Extract provided:
1

Using scipy, I'd like to get a measure of how likely it is that a random variable was generated by my log-normal distribution.

To do this I've considered looking at how far it is from the maximum of the PDF.

My approach so far is this: If the variable is r = 1.5, and the distribution σ=0.5, find the value from the PDF, lognorm.pdf(r, 0.5, loc=0). Given the result, (0.38286..), I would then like to look up what area of the PDF is below 0.38286...

How can this last step be implemented? Is this even the right way to approach this problem?

To give a more general example of the problem. Say someone tells me they have 126 followers on twitter. I know that Twitter followers are a log-normal distribution, and I have the PDF of that distribution. Given that distribution do I determine how believable this number of followers is?

lyschoening
  • 18,170
  • 11
  • 44
  • 54
  • Have you seen [this question](http://stackoverflow.com/questions/8870982/how-do-i-get-a-lognormal-distribution-in-python-with-mu-and-sigma)? (It might help.) – Andy Hayden Sep 20 '12 at 09:47
  • To be honest I don't quite understand what that question is about. I have no problem getting an accurate result from a PDF, but want to ask what fraction of the PDF would get that value or lower. – lyschoening Sep 20 '12 at 09:57
  • What you are looking for is precisely the CDF, see my answer. :) (To be honest I didn't really understand that question either, but it did help!) – Andy Hayden Sep 20 '12 at 10:00

2 Answers2

2

The area under the PDF is the CDF (which is conveniently a method in lognorm):

lognorm.cdf(r, 0.5, loc=0)

.

One thing you can use this to calculate is the Folded Cumulative Distribution (mentioned here), also known as a "mountain plot":

FCD = 0.5 - abs(lognorm.cdf(r, 0.5, loc=0) - 0.5)

Data shown:
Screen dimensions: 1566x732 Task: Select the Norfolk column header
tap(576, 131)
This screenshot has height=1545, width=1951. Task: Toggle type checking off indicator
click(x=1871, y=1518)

Work to complete:
(a) Answer these questions using the thread on the scipy log-normal distribution, one line each:
(i) How many Twitter followers does the general example in the question mention?
(ii) Which lognorm method does the answer say gives the area under the PDF?
(iii) What other name does the answer give for the Folded Cumulative Distribution?
(b) Extend the thread on the scipy log-normal distribution, picking up after its final line.

Results for the exercise:
(a)
(i) 126
(ii) cdf (lognorm.cdf)
(iii) A "mountain plot"

(b)
Andy Hayden
  • 359,921
  • 101
  • 625
  • 535
  • I know about the CDF, but it doesn't solve my problem. Say the PDF of r=1.5 is ~0.38, the CDF is ~0.79. The PDF of r=0.405 is also ~0.38, but the CDF is ~0.03. I want a distribution that gives both low and high outliers the same value. – lyschoening Sep 20 '12 at 10:04
  • @lyschoening could you take `abs(CDF-0.5)`? – Andy Hayden Sep 20 '12 at 10:25
  • I could take the `[CDF at the low side] + (1 - [CDF at the high side])`, so `0.03 + (1-0.79) = 0.24` in this example. – lyschoening Sep 20 '12 at 10:34
  • @lyschoening Neither of these things have the *meaning* of likelihood "a random variable was generated by my log-normal distribution". To be honest, I don't think there is an answer to that particular question (besides 0, which presumably you wouldn't consider an answer). – Andy Hayden Sep 20 '12 at 10:56
  • I feared something like that. I guess I have to rephrase the problem I'm trying to solve. – lyschoening Sep 20 '12 at 11:01
  • @lyschoening The answer will almost surely be 0! :) – Andy Hayden Sep 20 '12 at 11:04
  • I had another look at your `abs(CDF-0.5)` suggestion. I was too quick to discard it. This here does what I want: `1-abs(cdf(r)-0.5)*2` – lyschoening Sep 20 '12 at 11:38
  • @lyschoening I was going to suggest just that! Is this the Folded cumulative Distribution, I'll update my answer to mention this. – Andy Hayden Sep 20 '12 at 11:47
0

same result as hayden's

For statistical tests with an asymmetric distribution, we get the pvalue by taking the minimum of the two tail probabilities

>>> r = 1.5
>>> 0.5 - abs(lognorm.cdf(r, 0.5, loc=0) - 0.5) 
0.20870287338447135
>>> min((lognorm.cdf(r, 0.5), lognorm.sf(r, 0.5)))
0.20870287338447135

This is usually doubled to get the two-sided p-value, but there are some recent papers that suggest alternatives to the doubling.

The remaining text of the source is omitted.